### ENTRIES SUPPLIED
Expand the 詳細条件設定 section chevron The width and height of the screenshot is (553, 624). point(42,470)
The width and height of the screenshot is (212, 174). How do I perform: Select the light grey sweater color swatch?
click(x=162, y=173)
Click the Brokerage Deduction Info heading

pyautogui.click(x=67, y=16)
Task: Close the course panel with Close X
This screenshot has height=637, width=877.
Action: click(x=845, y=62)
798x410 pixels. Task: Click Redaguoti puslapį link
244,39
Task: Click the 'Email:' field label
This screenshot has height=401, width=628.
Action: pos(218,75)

--

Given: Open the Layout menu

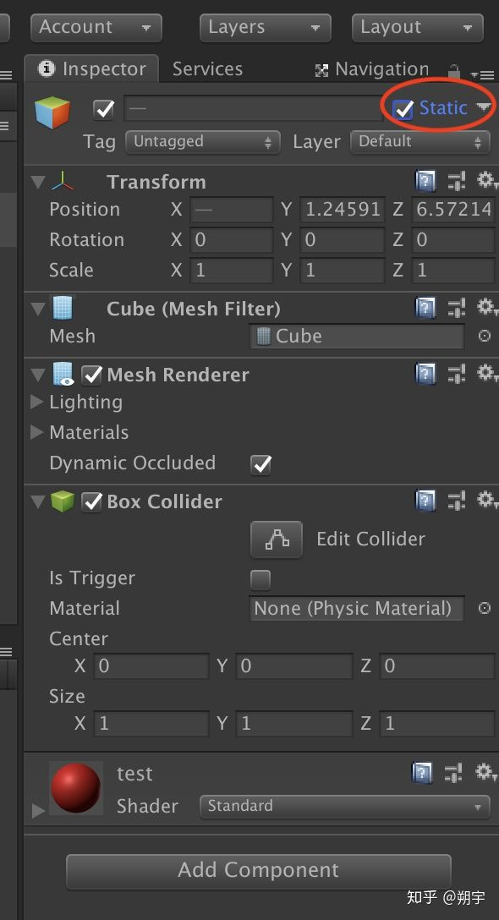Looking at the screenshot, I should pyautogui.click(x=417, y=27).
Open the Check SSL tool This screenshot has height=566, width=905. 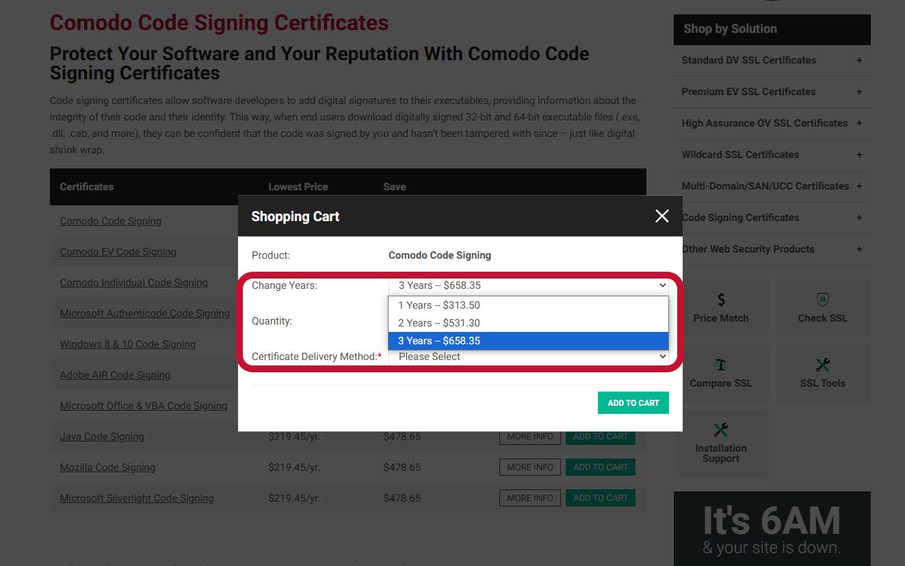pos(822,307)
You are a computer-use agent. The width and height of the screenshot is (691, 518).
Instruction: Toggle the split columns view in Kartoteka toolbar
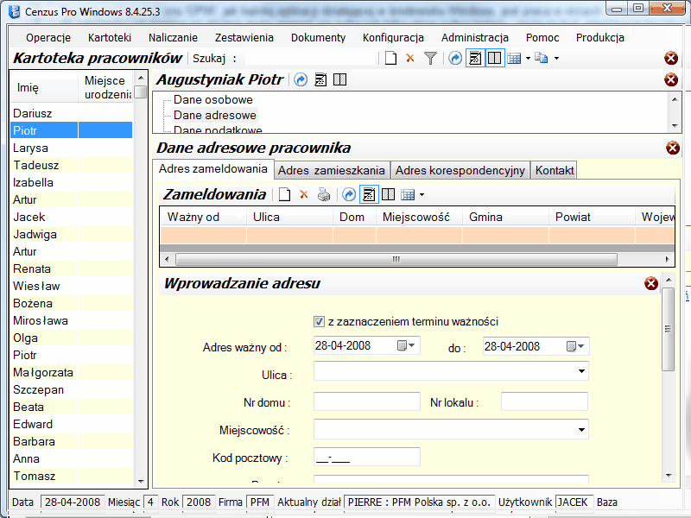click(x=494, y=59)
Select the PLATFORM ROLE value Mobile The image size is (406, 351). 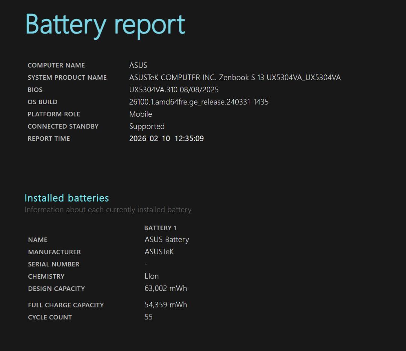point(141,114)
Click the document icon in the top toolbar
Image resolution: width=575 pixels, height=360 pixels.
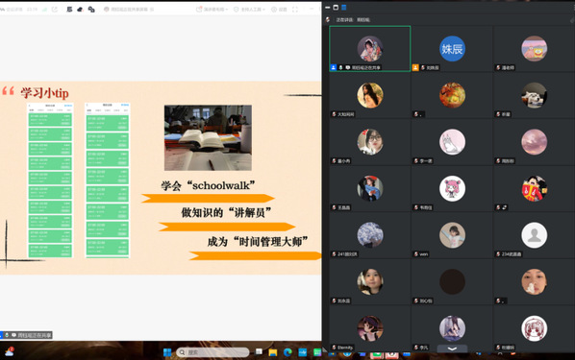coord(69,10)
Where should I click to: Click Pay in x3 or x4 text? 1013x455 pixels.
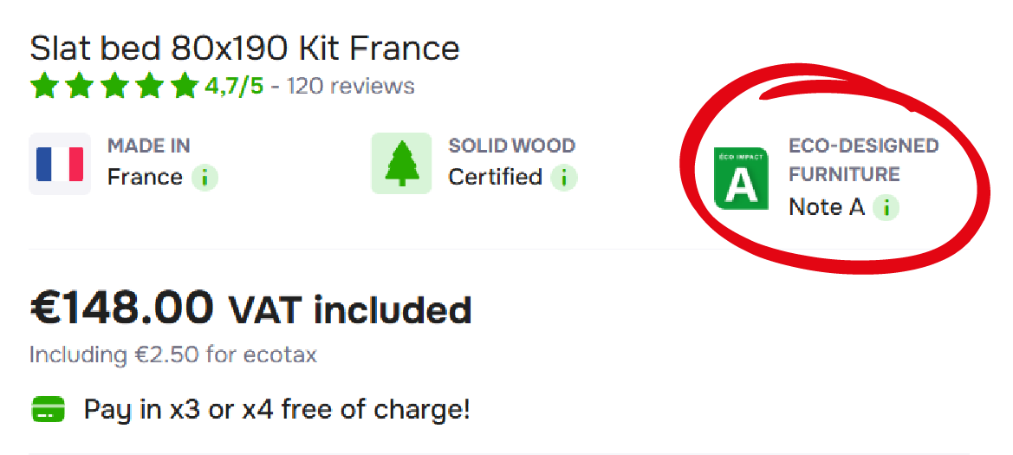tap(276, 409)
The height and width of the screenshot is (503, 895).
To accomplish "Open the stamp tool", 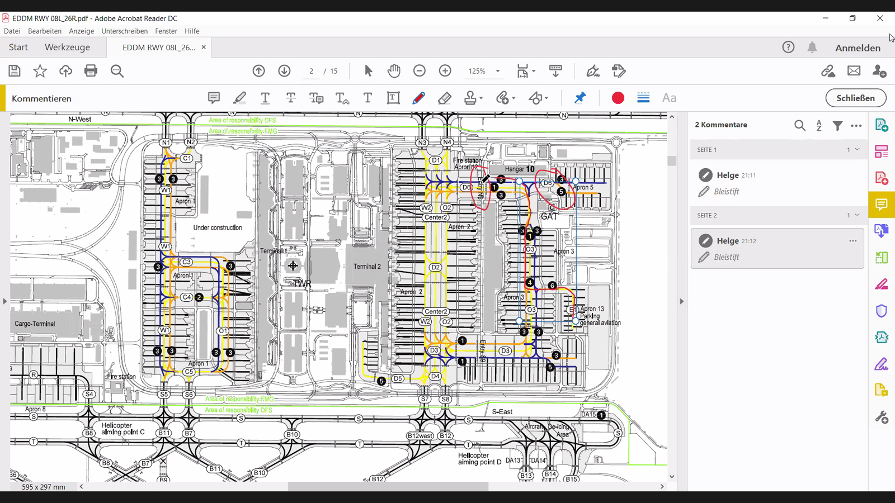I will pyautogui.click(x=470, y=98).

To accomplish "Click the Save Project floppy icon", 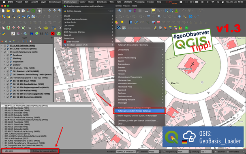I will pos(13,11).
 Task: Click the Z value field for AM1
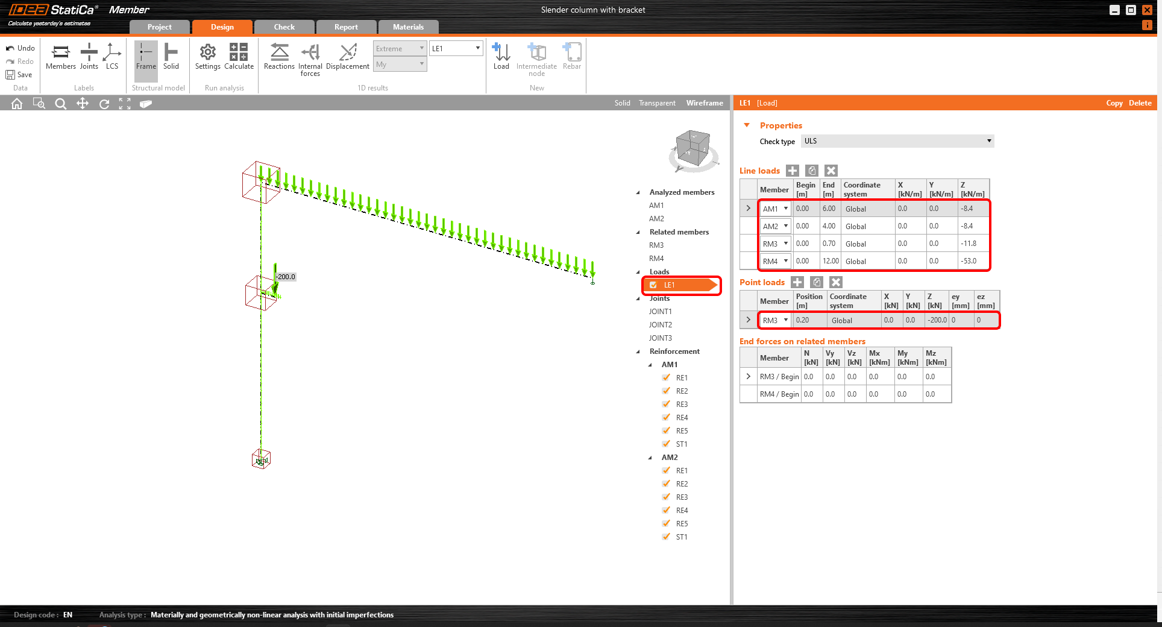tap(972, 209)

### WHAT YOU HAVE TO DO
Retype the items word for word, beginning with the line that contains "The width and height of the screenshot is (212, 174)." and ending with the line that contains "Action: pos(218,75)", both of those lines included.

### RESPONSE TO THIS EXERCISE
The width and height of the screenshot is (212, 174). How do I perform: Select the light grey sweater color swatch?
click(x=162, y=173)
Click the Brokerage Deduction Info heading

pyautogui.click(x=67, y=16)
Task: Close the course panel with Close X
This screenshot has height=637, width=877.
Action: click(x=845, y=62)
798x410 pixels. Task: Click Redaguoti puslapį link
244,39
Task: Click the 'Email:' field label
This screenshot has height=401, width=628.
Action: pos(218,75)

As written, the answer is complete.